** TASK DESCRIPTION **
Search the material for the word "yellow" and copy each line that holds it.

*** Opening of STORED DATA ***

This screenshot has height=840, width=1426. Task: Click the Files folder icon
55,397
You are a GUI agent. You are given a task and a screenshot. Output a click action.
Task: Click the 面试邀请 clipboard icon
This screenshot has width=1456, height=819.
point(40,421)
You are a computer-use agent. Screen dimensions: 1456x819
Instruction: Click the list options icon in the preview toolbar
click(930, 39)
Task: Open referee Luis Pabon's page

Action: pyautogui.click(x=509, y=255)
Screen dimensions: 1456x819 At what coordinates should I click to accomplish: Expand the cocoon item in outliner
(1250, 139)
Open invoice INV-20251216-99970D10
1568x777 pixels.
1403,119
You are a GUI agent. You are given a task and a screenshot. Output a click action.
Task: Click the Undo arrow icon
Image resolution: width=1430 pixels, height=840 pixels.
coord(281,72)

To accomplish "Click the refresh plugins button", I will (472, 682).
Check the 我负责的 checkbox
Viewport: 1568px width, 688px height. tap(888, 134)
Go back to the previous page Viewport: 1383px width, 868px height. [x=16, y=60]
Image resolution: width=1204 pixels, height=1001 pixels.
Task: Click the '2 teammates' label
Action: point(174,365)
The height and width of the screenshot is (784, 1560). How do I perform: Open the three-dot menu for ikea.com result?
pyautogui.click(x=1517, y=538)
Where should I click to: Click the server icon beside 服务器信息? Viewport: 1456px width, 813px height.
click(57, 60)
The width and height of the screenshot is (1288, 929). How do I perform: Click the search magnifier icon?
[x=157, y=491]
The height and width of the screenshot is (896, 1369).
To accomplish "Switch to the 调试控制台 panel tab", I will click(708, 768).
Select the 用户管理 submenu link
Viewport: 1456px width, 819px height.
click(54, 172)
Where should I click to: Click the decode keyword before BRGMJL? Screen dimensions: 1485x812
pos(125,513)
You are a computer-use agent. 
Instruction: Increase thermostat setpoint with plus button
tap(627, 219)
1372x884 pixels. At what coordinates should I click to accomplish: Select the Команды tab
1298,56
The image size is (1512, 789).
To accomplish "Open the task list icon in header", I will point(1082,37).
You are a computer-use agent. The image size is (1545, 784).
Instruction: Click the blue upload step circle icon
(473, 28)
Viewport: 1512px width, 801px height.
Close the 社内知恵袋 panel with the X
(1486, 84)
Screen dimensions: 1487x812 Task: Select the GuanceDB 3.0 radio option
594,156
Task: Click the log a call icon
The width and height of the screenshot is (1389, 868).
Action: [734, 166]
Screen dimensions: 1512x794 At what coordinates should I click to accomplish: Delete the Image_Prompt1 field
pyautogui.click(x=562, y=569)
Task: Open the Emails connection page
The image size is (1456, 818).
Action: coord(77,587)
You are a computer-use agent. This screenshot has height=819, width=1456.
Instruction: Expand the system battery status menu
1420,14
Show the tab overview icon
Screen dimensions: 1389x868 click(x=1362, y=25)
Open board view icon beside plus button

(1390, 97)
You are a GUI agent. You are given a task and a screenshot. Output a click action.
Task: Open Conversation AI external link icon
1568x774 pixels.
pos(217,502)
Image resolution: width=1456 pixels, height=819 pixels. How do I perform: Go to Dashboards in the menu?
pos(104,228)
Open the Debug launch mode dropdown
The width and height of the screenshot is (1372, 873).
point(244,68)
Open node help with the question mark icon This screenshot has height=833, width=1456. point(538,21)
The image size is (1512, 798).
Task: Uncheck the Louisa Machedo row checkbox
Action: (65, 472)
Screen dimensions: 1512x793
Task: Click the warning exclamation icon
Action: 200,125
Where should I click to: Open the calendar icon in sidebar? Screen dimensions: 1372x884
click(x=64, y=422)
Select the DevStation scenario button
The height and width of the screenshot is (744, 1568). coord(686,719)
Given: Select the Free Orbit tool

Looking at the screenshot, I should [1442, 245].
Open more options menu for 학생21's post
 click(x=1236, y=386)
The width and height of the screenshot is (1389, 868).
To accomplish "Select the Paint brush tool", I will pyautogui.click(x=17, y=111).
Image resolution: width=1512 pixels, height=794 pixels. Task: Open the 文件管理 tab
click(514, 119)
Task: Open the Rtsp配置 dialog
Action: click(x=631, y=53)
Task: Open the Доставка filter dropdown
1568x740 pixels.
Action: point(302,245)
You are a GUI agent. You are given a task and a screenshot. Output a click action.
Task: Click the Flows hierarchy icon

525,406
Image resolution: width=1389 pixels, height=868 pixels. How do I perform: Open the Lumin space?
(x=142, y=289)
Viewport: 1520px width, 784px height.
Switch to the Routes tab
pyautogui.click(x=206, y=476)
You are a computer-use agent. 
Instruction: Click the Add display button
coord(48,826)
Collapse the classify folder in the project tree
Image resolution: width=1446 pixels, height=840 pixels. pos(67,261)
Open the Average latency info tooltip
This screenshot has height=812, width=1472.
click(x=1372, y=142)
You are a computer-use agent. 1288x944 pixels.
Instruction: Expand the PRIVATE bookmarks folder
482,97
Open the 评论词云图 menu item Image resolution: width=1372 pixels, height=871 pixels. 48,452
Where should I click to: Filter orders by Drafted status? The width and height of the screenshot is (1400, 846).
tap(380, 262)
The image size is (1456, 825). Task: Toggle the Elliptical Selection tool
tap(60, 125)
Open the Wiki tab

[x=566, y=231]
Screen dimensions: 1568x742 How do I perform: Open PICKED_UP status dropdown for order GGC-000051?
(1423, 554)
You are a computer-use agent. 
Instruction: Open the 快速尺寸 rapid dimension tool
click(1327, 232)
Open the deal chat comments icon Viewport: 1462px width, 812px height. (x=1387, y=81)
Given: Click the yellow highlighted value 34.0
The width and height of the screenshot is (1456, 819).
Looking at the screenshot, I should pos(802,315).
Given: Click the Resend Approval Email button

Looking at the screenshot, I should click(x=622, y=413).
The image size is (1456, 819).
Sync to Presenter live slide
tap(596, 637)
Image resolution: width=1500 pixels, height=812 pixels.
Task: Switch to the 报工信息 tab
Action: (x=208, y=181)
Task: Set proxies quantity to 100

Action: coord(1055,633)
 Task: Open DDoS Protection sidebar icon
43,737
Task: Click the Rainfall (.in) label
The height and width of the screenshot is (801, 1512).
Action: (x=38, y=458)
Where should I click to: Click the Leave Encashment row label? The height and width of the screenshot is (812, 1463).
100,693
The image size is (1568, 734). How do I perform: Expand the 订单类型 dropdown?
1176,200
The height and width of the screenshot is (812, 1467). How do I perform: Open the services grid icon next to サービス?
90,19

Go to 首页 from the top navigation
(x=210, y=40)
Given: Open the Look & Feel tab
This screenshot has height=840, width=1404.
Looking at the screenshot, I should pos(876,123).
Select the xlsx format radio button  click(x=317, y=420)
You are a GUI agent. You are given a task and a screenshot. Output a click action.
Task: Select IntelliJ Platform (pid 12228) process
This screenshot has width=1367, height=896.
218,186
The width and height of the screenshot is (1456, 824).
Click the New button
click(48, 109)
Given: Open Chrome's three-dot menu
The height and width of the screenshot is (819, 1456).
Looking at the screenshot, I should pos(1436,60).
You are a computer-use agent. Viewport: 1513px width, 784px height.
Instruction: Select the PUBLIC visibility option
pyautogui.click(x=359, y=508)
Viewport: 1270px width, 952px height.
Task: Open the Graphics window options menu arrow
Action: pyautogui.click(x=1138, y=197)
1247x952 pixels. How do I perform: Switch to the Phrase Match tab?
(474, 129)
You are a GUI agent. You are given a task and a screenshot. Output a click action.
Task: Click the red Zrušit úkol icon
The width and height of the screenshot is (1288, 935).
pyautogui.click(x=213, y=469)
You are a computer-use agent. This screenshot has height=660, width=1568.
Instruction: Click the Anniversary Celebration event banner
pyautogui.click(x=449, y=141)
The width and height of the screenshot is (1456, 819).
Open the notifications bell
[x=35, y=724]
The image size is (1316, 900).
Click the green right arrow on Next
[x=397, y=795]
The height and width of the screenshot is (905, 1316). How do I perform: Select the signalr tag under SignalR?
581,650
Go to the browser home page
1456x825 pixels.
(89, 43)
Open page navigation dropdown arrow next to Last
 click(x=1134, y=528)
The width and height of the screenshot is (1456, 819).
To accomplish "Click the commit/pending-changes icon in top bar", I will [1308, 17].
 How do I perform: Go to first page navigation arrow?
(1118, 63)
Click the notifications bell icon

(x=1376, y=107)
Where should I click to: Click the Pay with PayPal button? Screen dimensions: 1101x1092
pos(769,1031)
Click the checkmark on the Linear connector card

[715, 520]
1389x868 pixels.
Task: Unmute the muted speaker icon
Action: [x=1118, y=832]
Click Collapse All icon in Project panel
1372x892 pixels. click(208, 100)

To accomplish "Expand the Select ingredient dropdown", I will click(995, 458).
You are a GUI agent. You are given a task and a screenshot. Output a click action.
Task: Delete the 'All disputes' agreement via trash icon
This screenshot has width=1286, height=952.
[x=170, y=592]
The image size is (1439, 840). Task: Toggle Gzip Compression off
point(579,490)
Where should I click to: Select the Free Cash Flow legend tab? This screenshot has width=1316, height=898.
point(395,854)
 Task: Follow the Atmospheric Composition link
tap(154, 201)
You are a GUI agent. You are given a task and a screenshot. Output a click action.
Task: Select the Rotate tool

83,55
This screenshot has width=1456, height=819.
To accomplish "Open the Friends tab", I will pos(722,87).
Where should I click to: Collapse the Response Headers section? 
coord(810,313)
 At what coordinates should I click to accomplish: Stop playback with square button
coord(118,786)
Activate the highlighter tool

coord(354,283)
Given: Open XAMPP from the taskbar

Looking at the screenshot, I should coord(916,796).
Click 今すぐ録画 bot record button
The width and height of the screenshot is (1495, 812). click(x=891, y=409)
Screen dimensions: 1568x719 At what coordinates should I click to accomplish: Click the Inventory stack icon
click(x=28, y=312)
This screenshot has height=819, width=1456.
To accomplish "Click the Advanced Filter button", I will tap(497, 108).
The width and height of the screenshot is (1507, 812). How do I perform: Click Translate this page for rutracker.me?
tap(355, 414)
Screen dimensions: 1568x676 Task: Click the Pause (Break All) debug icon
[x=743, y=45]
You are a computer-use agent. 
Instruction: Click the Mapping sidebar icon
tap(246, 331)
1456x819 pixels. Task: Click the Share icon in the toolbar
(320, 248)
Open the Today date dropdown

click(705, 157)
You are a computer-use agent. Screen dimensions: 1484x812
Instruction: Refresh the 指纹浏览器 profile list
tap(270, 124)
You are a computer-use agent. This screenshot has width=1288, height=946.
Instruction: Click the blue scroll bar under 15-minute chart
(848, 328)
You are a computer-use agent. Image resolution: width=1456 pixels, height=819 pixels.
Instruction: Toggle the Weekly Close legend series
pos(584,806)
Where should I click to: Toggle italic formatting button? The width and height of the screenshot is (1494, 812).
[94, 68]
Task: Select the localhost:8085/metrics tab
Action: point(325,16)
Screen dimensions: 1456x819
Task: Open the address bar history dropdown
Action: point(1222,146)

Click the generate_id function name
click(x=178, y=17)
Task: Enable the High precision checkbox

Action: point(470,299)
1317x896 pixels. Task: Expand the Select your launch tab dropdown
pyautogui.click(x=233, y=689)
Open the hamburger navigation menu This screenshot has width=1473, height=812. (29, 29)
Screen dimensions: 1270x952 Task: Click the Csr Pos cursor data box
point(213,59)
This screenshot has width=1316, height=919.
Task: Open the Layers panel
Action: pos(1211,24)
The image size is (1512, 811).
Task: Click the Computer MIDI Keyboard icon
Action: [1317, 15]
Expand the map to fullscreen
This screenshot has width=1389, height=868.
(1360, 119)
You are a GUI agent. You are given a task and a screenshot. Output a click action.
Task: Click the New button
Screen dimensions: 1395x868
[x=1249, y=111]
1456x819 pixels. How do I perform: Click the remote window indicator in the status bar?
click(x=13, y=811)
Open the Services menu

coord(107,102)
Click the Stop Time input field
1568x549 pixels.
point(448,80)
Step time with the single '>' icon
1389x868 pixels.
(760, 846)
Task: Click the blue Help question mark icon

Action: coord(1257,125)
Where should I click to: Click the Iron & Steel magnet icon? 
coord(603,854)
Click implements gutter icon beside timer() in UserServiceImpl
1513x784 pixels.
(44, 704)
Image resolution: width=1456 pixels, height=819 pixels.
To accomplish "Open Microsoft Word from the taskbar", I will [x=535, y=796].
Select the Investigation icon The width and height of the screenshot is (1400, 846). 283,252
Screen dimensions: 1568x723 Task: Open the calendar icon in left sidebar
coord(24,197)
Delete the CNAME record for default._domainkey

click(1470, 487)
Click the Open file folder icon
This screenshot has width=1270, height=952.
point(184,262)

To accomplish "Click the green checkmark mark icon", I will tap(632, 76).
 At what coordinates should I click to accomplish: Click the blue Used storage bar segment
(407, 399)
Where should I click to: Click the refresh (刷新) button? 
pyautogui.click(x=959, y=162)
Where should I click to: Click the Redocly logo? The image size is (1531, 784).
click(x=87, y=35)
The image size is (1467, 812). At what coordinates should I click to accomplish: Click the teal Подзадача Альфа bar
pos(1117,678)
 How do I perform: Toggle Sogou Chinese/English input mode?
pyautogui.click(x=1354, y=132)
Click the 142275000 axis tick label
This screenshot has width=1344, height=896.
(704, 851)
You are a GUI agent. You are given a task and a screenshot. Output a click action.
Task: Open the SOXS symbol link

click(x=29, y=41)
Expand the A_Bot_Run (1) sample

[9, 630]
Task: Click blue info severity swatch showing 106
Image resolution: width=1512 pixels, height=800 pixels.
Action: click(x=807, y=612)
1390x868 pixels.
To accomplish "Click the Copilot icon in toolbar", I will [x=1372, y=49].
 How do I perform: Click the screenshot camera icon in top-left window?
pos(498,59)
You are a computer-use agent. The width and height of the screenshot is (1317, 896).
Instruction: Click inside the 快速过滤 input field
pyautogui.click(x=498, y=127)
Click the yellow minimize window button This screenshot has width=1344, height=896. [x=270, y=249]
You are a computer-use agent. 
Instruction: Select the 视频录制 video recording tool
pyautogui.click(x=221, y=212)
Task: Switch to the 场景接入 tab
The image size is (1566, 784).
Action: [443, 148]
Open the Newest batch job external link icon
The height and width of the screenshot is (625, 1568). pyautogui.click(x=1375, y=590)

*** Close of STORED DATA ***

** RESULT BELOW **
Given: Click the yellow highlighted value 34.0
Click the yellow minimize window button This screenshot has width=1344, height=896. [x=270, y=249]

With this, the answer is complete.